Court File and Parties
COURT FILE NO.: CV-15-542750 MOTION HEARD: 20170420 SUPERIOR COURT OF JUSTICE - ONTARIO
RE: Christopher Cameron et al, Plaintiffs, Moving Parties AND: Hossein Azargive carrying on business as Gulf Engineering, Defendant, Responding Party
BEFORE: Master Jolley
COUNSEL: Lawrence Pick, Counsel for the Plaintiffs Peter Mitchell, Counsel for the Defendant
HEARD: 20 April 2017
Reasons for Decision
[1] The plaintiffs seek damages for what they allege was negligent renovation work done on their home. They have commenced this action in contract and in tort against King’s & Queen’s Custom Homes Inc., King’s & Queen’s Homes Inc. and Sula Kogan (together, the “project manager”) and against Hossein Azargive carrying on business as Gulf Engineering (“Gulf Engineering”).
[2] The plaintiffs examined the defendant Mr. Azargive for discovery on 9 September 2016. The defendant refused a significant number of questions during that examination and the plaintiffs bring this motion to compel Mr. Azargive to reattend to answer undertakings and those refusals. The undertakings have been answered but there remain a substantial number of refusals.
General Law
[3] A party examined for discovery is obliged to answer, to the best of his or her knowledge, information and belief, any proper question relevant to any matter in issue in the action. (Rule 31.06(1) of the Rules of Civil Procedure, R.R.O. 1990, Reg. 194).

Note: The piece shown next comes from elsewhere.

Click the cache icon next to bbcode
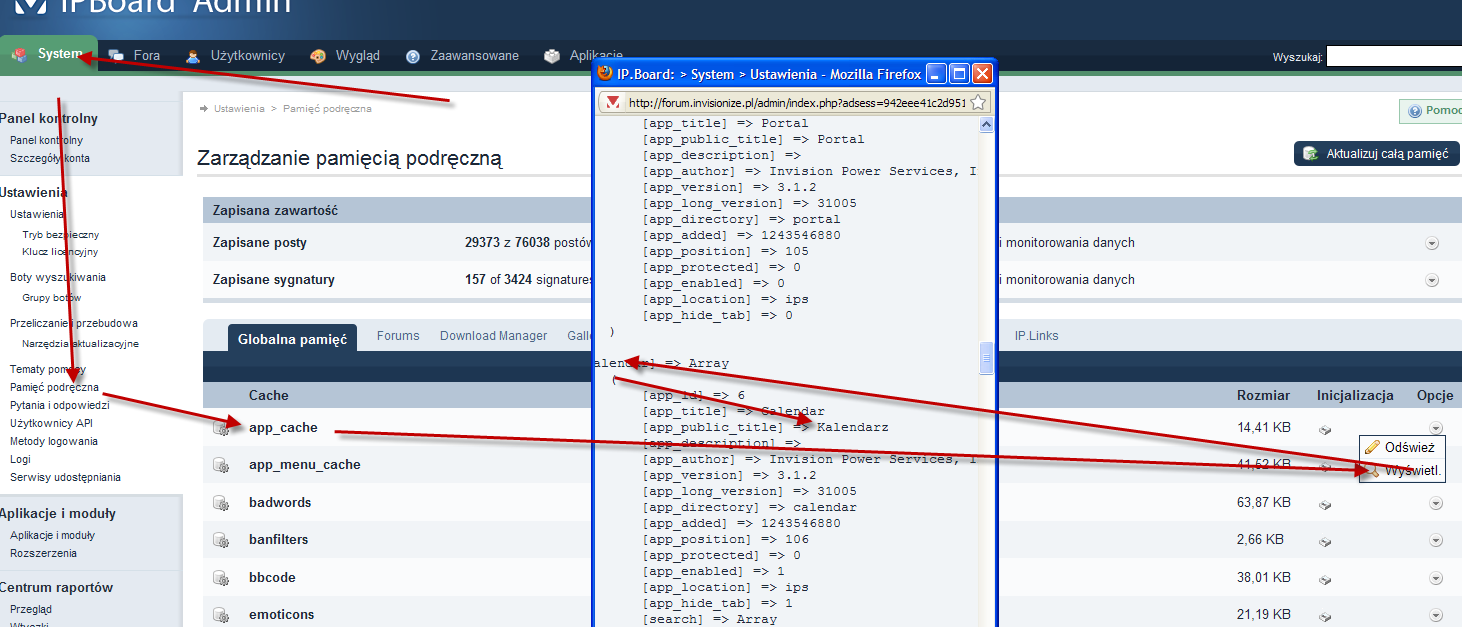Image resolution: width=1462 pixels, height=627 pixels. (x=221, y=578)
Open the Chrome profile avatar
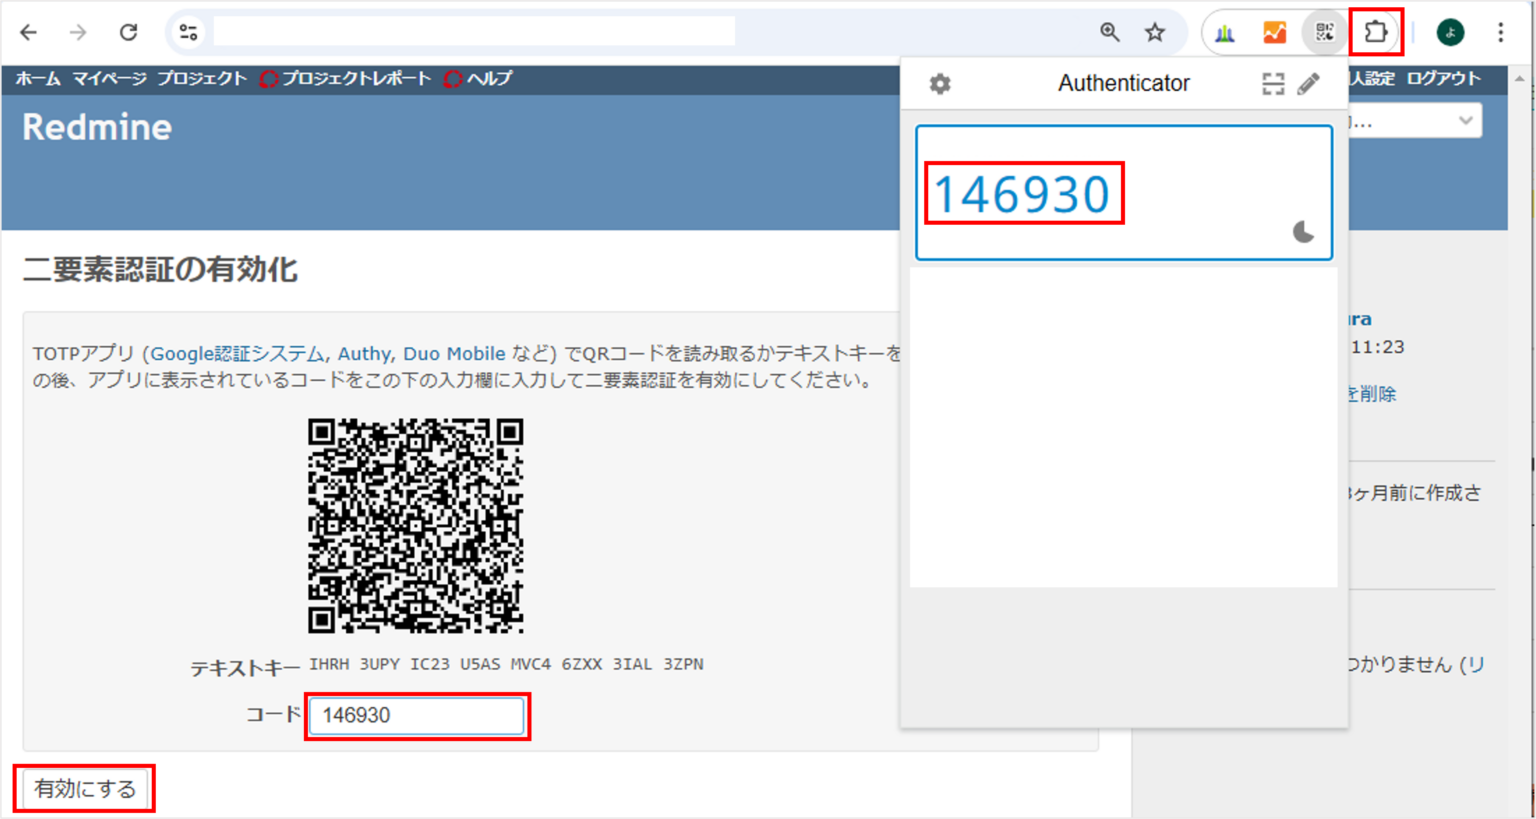 coord(1451,31)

[4] The scope of discovery is defined by the pleadings (Ontario v. Rothmans Inc., 2011 ONSC 2504 at paragraph 129). To that end, I have reviewed the statement of claim, the statement of defence and crossclaim of Gulf Engineering and the statement of defence and crossclaim of the project manager.
[5] With the concurrence of the parties, where possible, the refusals have been dealt with in the following groupings.
A. Questions relating to photographs - 304, 305, 306, 309, 310, 311, 312 and 313
[6] These questions relate to Mr. Azargive’s opinion on whether the photographs shown to him on discovery represented the job site on the date of his attendance and then ask some related follow up questions. Gulf Engineering objected to the questions on the photographs on the basis that the plaintiffs did not identify the author of or the date each photograph was taken. The plaintiffs have provided that information. On the follow up questions, Gulf Engineering took the position that the questions had been answered.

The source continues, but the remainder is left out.